The use of small autonomous flying vehicles — model airplanes to hobbyists — is revolutionizing the field of conservation, enabling researchers to track wildlife, monitor for poachers, and survey inaccessible forests and reefs.



Lian Pin Koh, the founder of Conservation Drones, a group which is accelerating innovation in the space, highlighted the many exciting applications of UAVs during a talk given this past June at TED Global in Edinburgh, Scotland this past June. He cited examples of drone use for conservation in Sumatra, Belize, and Nepal.
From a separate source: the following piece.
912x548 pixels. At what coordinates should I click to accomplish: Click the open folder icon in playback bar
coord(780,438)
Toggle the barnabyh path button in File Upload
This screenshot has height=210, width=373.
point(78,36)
Koh said the combination of open-source software and low-cost hardware including cameras, GPS and sensors has made it possible to build drones with advanced monitoring capabilities at only the fraction of the cost of hiring a plane to do a single flyover of an study area. The result is a powerful new tool for conservation and environmental protection.





Full disclosure: Mongabay.org, Mongabay’s non-profit organization, is the fiscal sponsor for ConservationDrones.org



More on Conservation Drones


Remote-controlled model planes offer bird’s-eye approach to conservation

(07/10/2012) Inexpensive aerial drones can help conservationists map forests, monitor land use change like deforestation, and track wildlife in remote and inaccessible areas, reports a new study published in the journal Tropical Conservation Science.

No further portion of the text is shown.